Excerpted text:
******************************

One of the main motivations of this RFC is to allow in-line collections, and in particular InlineBox
and InlineVec
.
Those types can be built on top of Store
, but at the cost of inner UnsafeCell
, and the unfortunate ripple effects
at the LLVM IR level.
As noted in Store, Allocator, and Aliasing, however, UnsafeCell
is only necessary in the presence of active
outstanding allocations. Yet, a number of collections such as Box
, Vec
, VecDeque
, or HashMap
only ever require
a single allocation at a time.
And while the set of collections only requiring a single allocation at a time is small, these few types are the most widely used in the wild!
It seems, therefore, worth it to provide a specialized API avoiding the optimization woes of UnsafeCell
.
A previous incarnation of the API used GATs to provide typed handles.
This is tempting, but I now deem it a mistake, most notably thanks to discussions with @CAD97 on the topic.
Specifically:
- A user may wish to allocate raw memory, for example to further parcel it themselves. Thus any API must, in any case, offer the ability to allocate raw memory. Providing a typed API on top means doubling the API surface.
- Typing can easily be added externally. See the
TypedHandle
possible future extension, which is non-intrusive and can be implemented in 3rd-party code.
And the final nail in the coffin, for me, is that even typed handles would not make the API safe. There are many other
invariants to respect -- handle invalidation, pointer invalidation, liveness of the value, borrow-checking -- which
would require the unsafe
methods to remain unsafe
.
In comparison to tracking all that, types are a minor concern: in most collections, there's a single type anyway.
A previous incarnation of the API provided borrow-checking. That is, resolving a handle would yield a reference and appropriately borrow the store.
This is tempting, but I deem it a mistake.
Specifically:
- A mutably borrowed store cannot allocate, deallocate, nor further resolve any other reference. This makes implementing any recursive data-structure -- such as a tree -- quite a bit more challenging than it ought to be.

******************************

Data shown:
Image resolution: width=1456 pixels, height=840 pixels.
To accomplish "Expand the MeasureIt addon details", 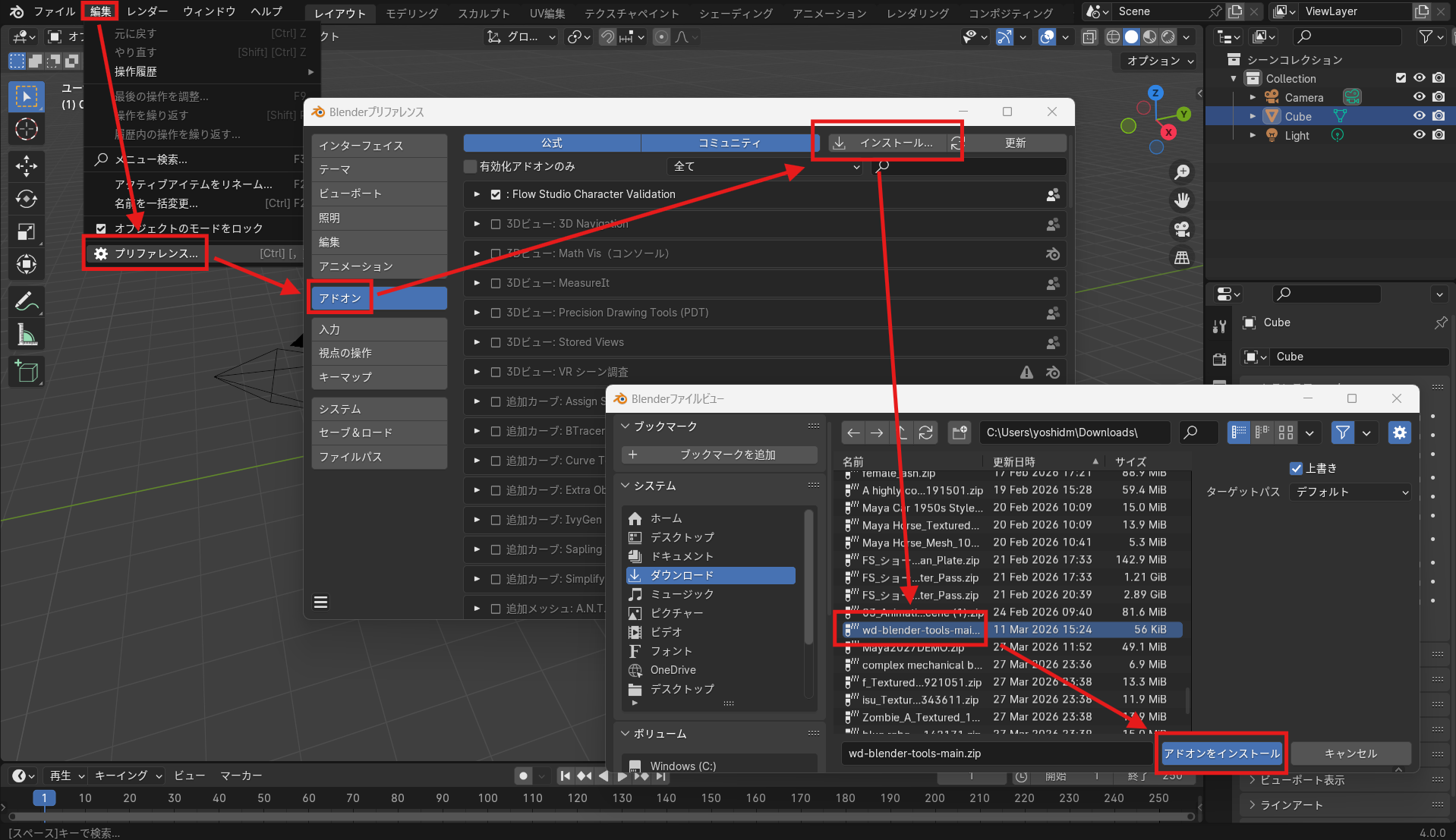I will 477,283.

******************************

Continue the passage on the Store API, starting after its final sentence.

Output of the task:
- A reference requires a type, for a fat reference this means metadata. Requiring the metadata to be provided when
calling
resolve
precludes the use of thin handles, which are quite welcome in graphs of objects with a great number of copies of each handle.
And the final nail in the coffin, for me, is that borrow-checking is best provided at the handle level, rather than
at the store level. The UniqueHandle
possible future extension, which is non-intrusive and can be implemented in
3rd-party code:
- Borrows the (unique) handle mutably or immutably, ensuring no misgotten access is provided.
- Borrows the store immutably, ensuring it is not moved nor dropped, which would potentially invalidate the pointers.
This solution is more flexible, and more minimalist, generally a good sign with regard to API design.
There is an inherent trade-off in Store::resolve
:
- Not requiring the layout allows thin pointers (
ThinBox
) as well as untyped manipulations (RawTable
style). - Requiring a layout allows optimized
SmallSingleStore
optimizations which decide whether to resolve to in-line memory or off-line memory based on the layout, without having to store the state in the store or handle.
The current API leans in favor of thin pointers and untyped manipulations as they seem slightly more common, but it is debatable.
Another possibility would be to provide both, letting the implementer decide which it can support, and the collection which it requires. This would likely mean introducing another 2 traits, though, something like:
trait StoreResolver: Store {
fn resolve(&self, handle: Self::Handle) -> NonNull<u8>;
}
trait StoreLayoutResolver: Store {
fn resolve_with_layout(&self, handle: Self::Handle, layout: Layout) -> NonNull<u8>;
}
Most Store
would implement both -- any store which can resolve without layout should be able to resolve with layout,
after all -- but SmallSingleStore
would only implement the latter.
Introducing those two traits, though, is then a trade-off of flexbility vs API-surface and ease of use. Most notably, a potential trap for collection implementers is that switching from one to the other would be a breaking change, which may prevent introducing an untyped core to their collection to reduce monomorphization bloat, for example.
A previous version of the companion repository associated the Handle
and dangling
method directly to the Store
trait.
A separate trait adds some complexity for implementers of stores and collections alike, yet it seems the best compromise as of today.
Firstly, there is desire for Vec::new()
(and similar) to be const
1, so that they can be easily stored in static
variables without requiring OnceCell
or similar. This, in turn, requires dangling
to be const
, much like
NonNull::dangling
is const
today.
A const
dangling, however, is no simple feat:
- Trait associated functions cannot be
const
, today.- Even so, it may not be possible to have conditional
const
associated functions.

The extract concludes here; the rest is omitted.